Dès que nous sûmes le cardinal à Paris, mon père fut le voir et l’engagea à venir dîner à Beauregard. Il accepta avec empressement et, le dimanche suivant, nous vîmes débarquer d’une immense berline italienne sept personnes : c’étaient son frère, ses neveux, ses nièces, un abbate, enfin toute une maisonnée. Il me dit naïvement que, sortant de chez lui, il avait voulu faire l’économie du dîner d’auberge pour tout ce monde. J’avais conservé un souvenir très reconnaissant des bontés dont il comblait mon enfance ; je ne puis exprimer à quel point je fus désappointée en le revoyant. Sa figure, son ton, son langage tout était à l’avenant et aurait choqué dans un caporal d’infanterie. Il faisait des contes d’un goût effroyable.

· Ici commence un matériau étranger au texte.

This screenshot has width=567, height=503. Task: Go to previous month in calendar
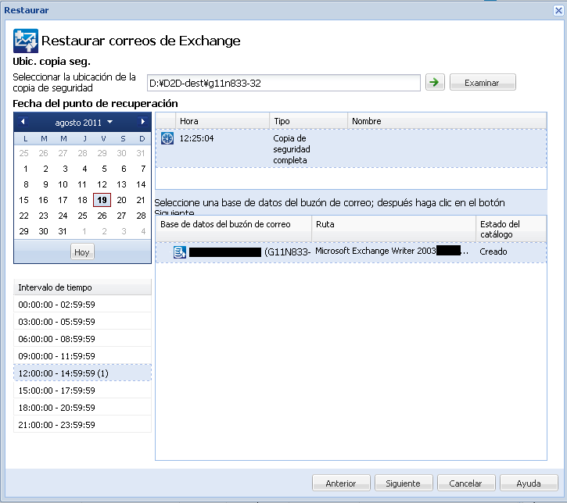pos(23,122)
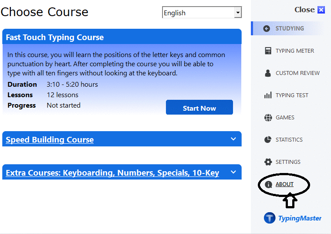The width and height of the screenshot is (331, 234).
Task: Click the Studying back-arrow icon
Action: 267,29
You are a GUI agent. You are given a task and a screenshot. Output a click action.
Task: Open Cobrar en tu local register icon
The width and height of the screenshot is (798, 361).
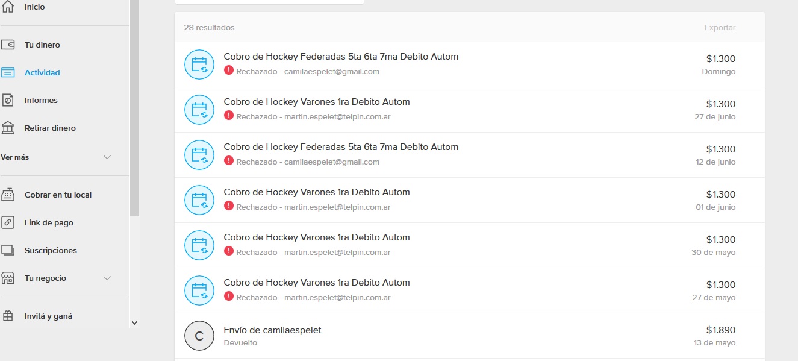[x=8, y=195]
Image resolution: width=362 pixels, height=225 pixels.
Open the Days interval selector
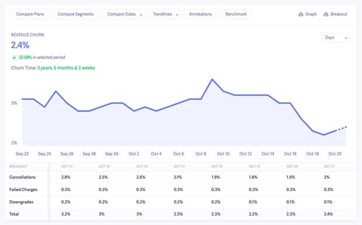336,37
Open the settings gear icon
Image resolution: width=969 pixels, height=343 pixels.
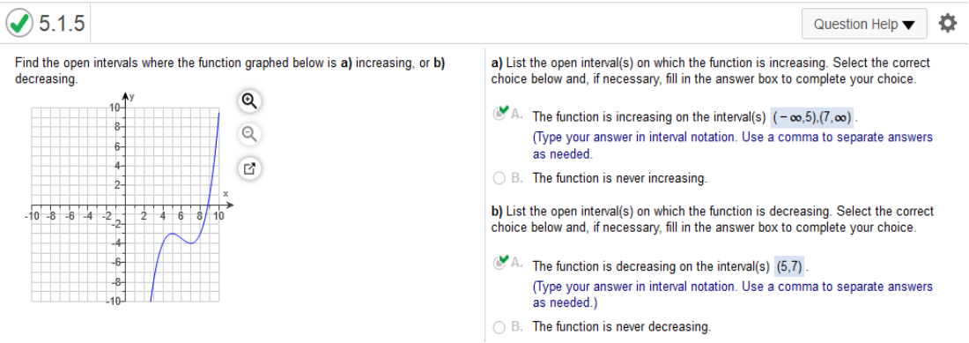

Je me rappelle que, pendant ce premier dîner, il nous fit le récit d’une aventure arrivée dans son diocèse de Montefiascone. La scène était dans un couvent, les nonnes, leur confesseur, un grand vicaire envoyé pour recueillir les plaintes portées mutuellement, y tinrent un langage tel que l’histoire aurait plus convenablement figuré aux veillées d’un corps de garde que dans la bouche d’un cardinal. Je fus bien étonnée de le trouver ainsi ; mes parents partageaient ma surprise. Il était tout autre lorsqu’ils l’avaient connu à Rome, quoiqu’il n’eût pas, même alors, les formes de la bonne compagnie. Son frère nous dit qu’à la suite d’une violente maladie le moral avait été atteint.